Your task:
Restate each of the lines given below, word for word.
________
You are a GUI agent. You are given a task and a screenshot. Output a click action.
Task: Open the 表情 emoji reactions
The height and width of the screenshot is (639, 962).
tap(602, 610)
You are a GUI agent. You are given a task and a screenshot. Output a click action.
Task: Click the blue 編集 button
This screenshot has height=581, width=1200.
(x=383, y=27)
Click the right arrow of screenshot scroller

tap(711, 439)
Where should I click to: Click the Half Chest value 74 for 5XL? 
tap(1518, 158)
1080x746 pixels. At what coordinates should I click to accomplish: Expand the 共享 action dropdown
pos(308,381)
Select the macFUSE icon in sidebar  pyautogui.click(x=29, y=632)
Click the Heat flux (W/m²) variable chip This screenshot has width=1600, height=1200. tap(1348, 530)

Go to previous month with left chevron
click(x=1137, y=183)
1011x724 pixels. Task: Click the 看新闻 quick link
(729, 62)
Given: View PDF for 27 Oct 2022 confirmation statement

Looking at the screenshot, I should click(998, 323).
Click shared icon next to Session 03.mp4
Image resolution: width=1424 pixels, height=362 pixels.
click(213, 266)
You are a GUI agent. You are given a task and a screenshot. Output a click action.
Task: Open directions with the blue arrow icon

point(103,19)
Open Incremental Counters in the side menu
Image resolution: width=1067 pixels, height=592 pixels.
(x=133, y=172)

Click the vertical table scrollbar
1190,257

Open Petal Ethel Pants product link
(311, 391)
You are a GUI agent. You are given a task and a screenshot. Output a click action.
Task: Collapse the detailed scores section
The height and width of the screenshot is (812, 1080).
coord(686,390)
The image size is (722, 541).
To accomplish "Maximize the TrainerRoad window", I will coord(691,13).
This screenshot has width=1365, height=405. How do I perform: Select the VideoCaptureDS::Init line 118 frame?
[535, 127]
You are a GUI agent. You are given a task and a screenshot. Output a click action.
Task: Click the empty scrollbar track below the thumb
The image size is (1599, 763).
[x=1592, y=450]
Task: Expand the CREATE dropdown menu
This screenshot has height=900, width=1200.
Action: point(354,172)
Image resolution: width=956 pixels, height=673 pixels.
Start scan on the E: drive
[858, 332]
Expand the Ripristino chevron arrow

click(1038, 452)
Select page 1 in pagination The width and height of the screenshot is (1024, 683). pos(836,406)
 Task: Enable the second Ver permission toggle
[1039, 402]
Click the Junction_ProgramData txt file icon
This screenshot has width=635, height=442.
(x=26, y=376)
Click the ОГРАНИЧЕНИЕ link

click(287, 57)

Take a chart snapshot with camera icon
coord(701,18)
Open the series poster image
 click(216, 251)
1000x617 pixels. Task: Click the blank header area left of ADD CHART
________
Written answer:
You are a GUI agent. You are given a task and a screenshot. Output a click action.
Task: Open the 表情 emoji reactions
The height and width of the screenshot is (639, 962).
tap(602, 610)
You are a GUI agent. You are given a task and a screenshot. Output a click action.
Task: Click the blue 編集 button
This screenshot has height=581, width=1200.
(x=383, y=27)
Click the right arrow of screenshot scroller

tap(711, 439)
Where should I click to: Click the Half Chest value 74 for 5XL? 
tap(1518, 158)
1080x746 pixels. At what coordinates should I click to accomplish: Expand the 共享 action dropdown
pos(308,381)
Select the macFUSE icon in sidebar  pyautogui.click(x=29, y=632)
Click the Heat flux (W/m²) variable chip This screenshot has width=1600, height=1200. tap(1348, 530)

Go to previous month with left chevron
click(x=1137, y=183)
1011x724 pixels. Task: Click the 看新闻 quick link
(729, 62)
Given: View PDF for 27 Oct 2022 confirmation statement

Looking at the screenshot, I should click(998, 323).
Click shared icon next to Session 03.mp4
Image resolution: width=1424 pixels, height=362 pixels.
click(213, 266)
You are a GUI agent. You are given a task and a screenshot. Output a click action.
Task: Open directions with the blue arrow icon

point(103,19)
Open Incremental Counters in the side menu
Image resolution: width=1067 pixels, height=592 pixels.
(x=133, y=172)

Click the vertical table scrollbar
1190,257

Open Petal Ethel Pants product link
(311, 391)
You are a GUI agent. You are given a task and a screenshot. Output a click action.
Task: Collapse the detailed scores section
The height and width of the screenshot is (812, 1080).
coord(686,390)
The image size is (722, 541).
To accomplish "Maximize the TrainerRoad window", I will coord(691,13).
This screenshot has width=1365, height=405. How do I perform: Select the VideoCaptureDS::Init line 118 frame?
[535, 127]
You are a GUI agent. You are given a task and a screenshot. Output a click action.
Task: Click the empty scrollbar track below the thumb
The image size is (1599, 763).
[x=1592, y=450]
Task: Expand the CREATE dropdown menu
This screenshot has height=900, width=1200.
Action: point(354,172)
Image resolution: width=956 pixels, height=673 pixels.
Start scan on the E: drive
[858, 332]
Expand the Ripristino chevron arrow

click(1038, 452)
Select page 1 in pagination The width and height of the screenshot is (1024, 683). pos(836,406)
 Task: Enable the second Ver permission toggle
[1039, 402]
Click the Junction_ProgramData txt file icon
This screenshot has width=635, height=442.
(x=26, y=376)
Click the ОГРАНИЧЕНИЕ link

click(287, 57)

Take a chart snapshot with camera icon
coord(701,18)
Open the series poster image
 click(216, 251)
1000x617 pixels. Task: Click the blank header area left of ADD CHART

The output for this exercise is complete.